- **REQUIRED WORK**:
Leaving out every picture, transcribe the lines from the line that contains "Where should I" to the end of the entries below, both ends included.

- **DATA EXTRACTS**:

__________________________________________________

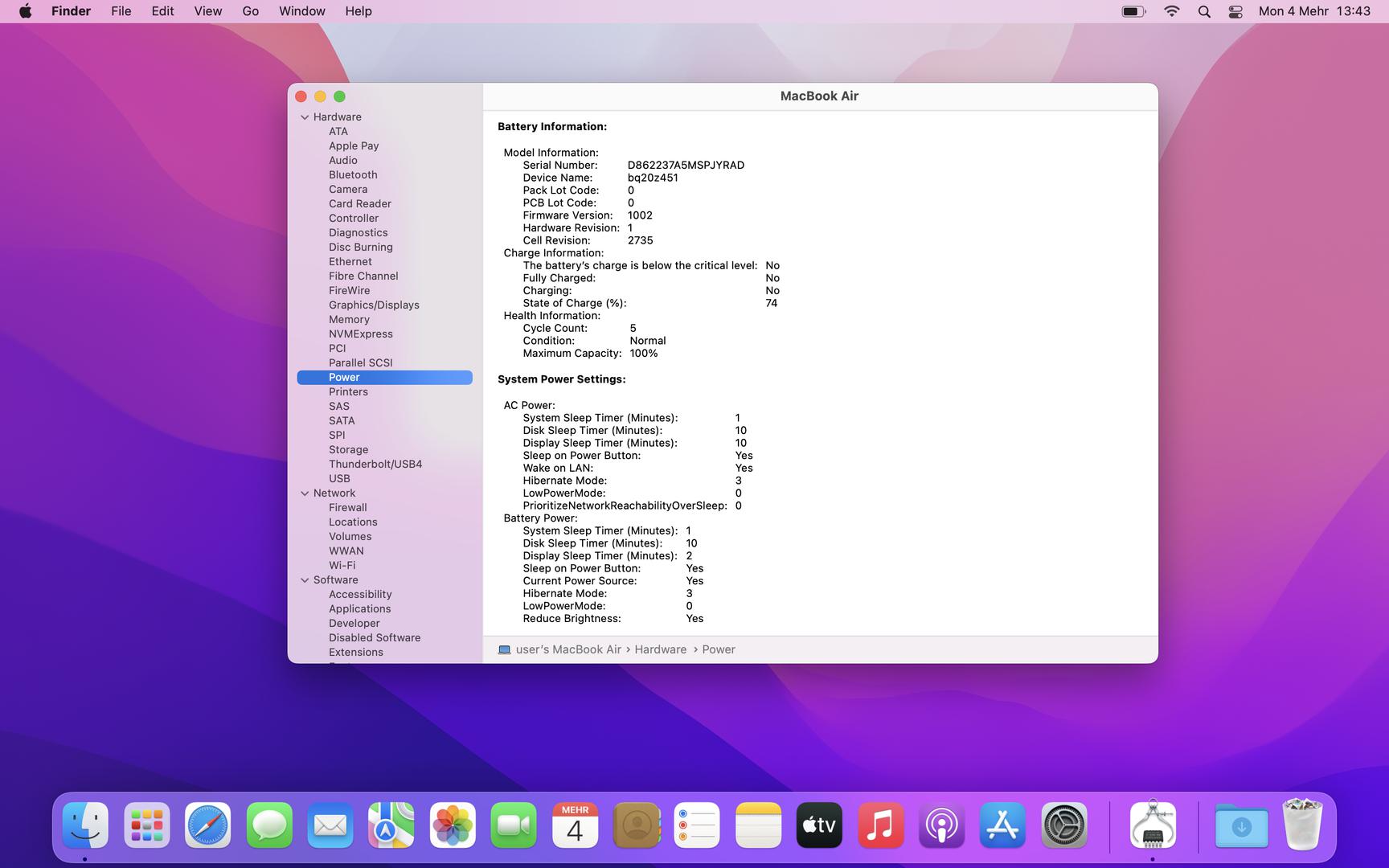Click user's MacBook Air in path bar
The image size is (1389, 868).
pos(567,649)
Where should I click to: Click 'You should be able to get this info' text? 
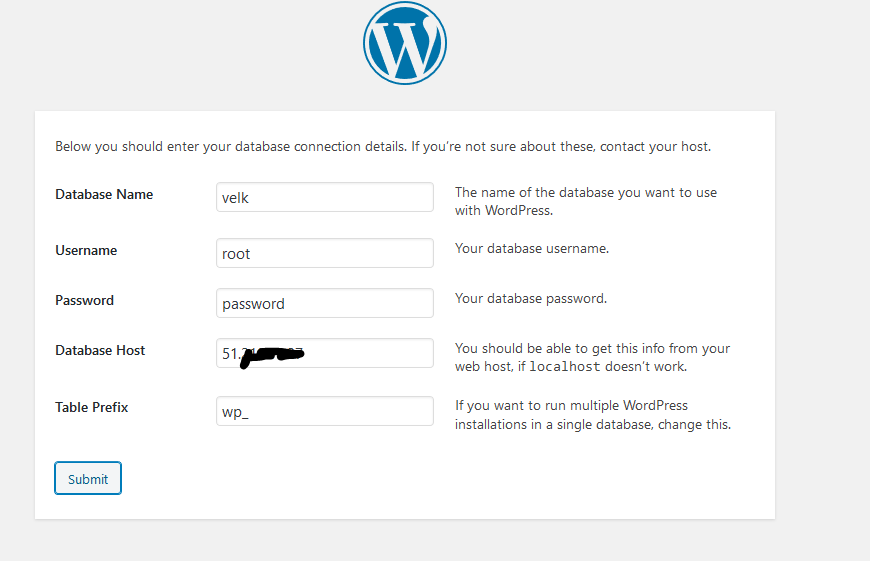click(592, 348)
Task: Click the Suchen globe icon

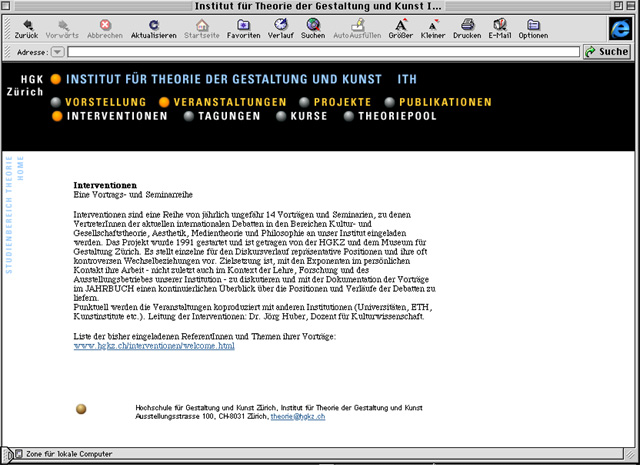Action: coord(312,24)
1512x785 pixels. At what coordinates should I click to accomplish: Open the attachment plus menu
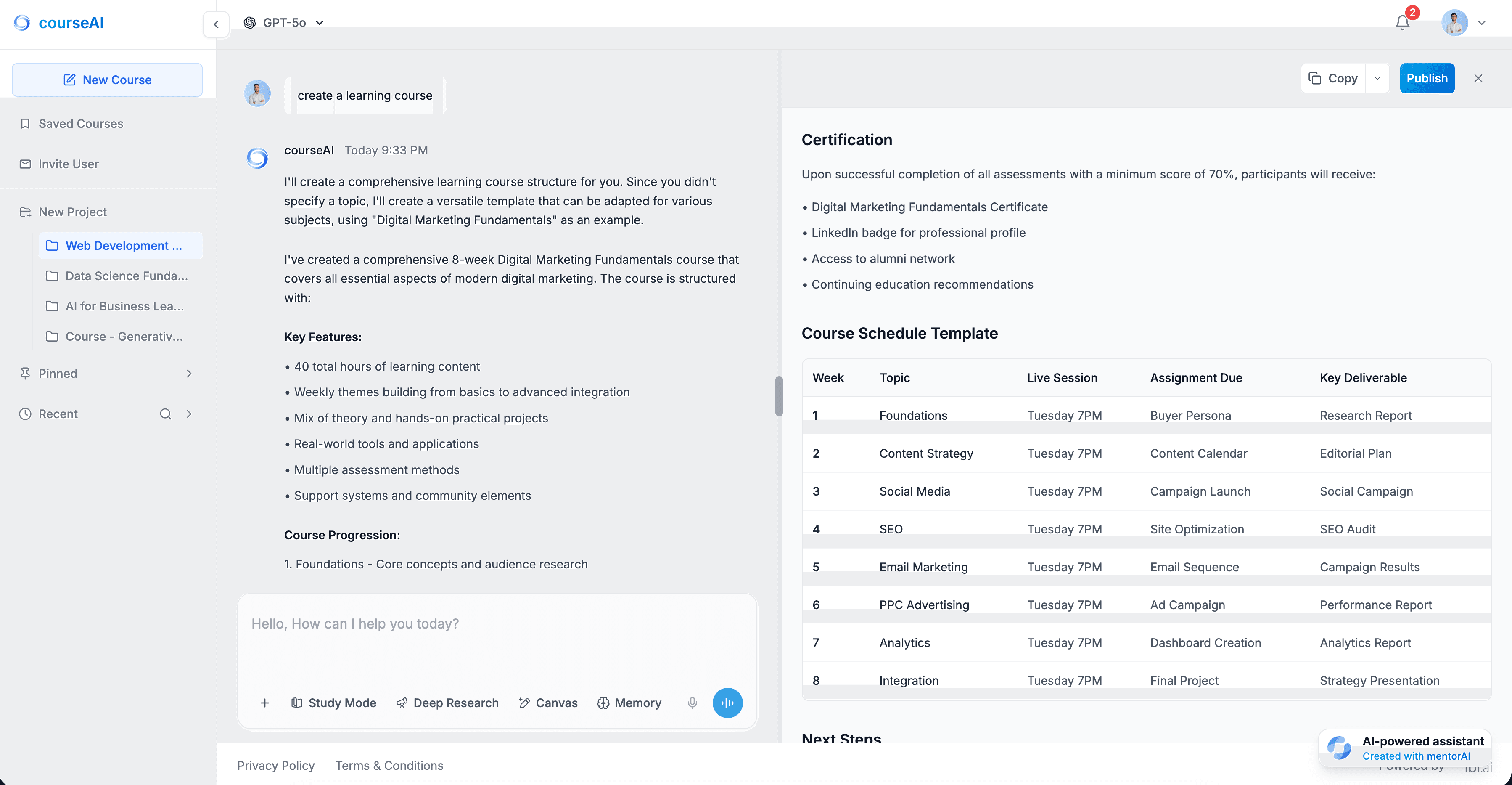coord(265,703)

__________________________________________________

- **RESPONSE FOR THIS EXERCISE**:
Where should I click to: Click 'You should be able to get this info' text? 
click(592, 348)
Task: Click the Suchen globe icon

Action: coord(312,24)
1512x785 pixels. At what coordinates should I click to accomplish: Open the attachment plus menu
coord(265,703)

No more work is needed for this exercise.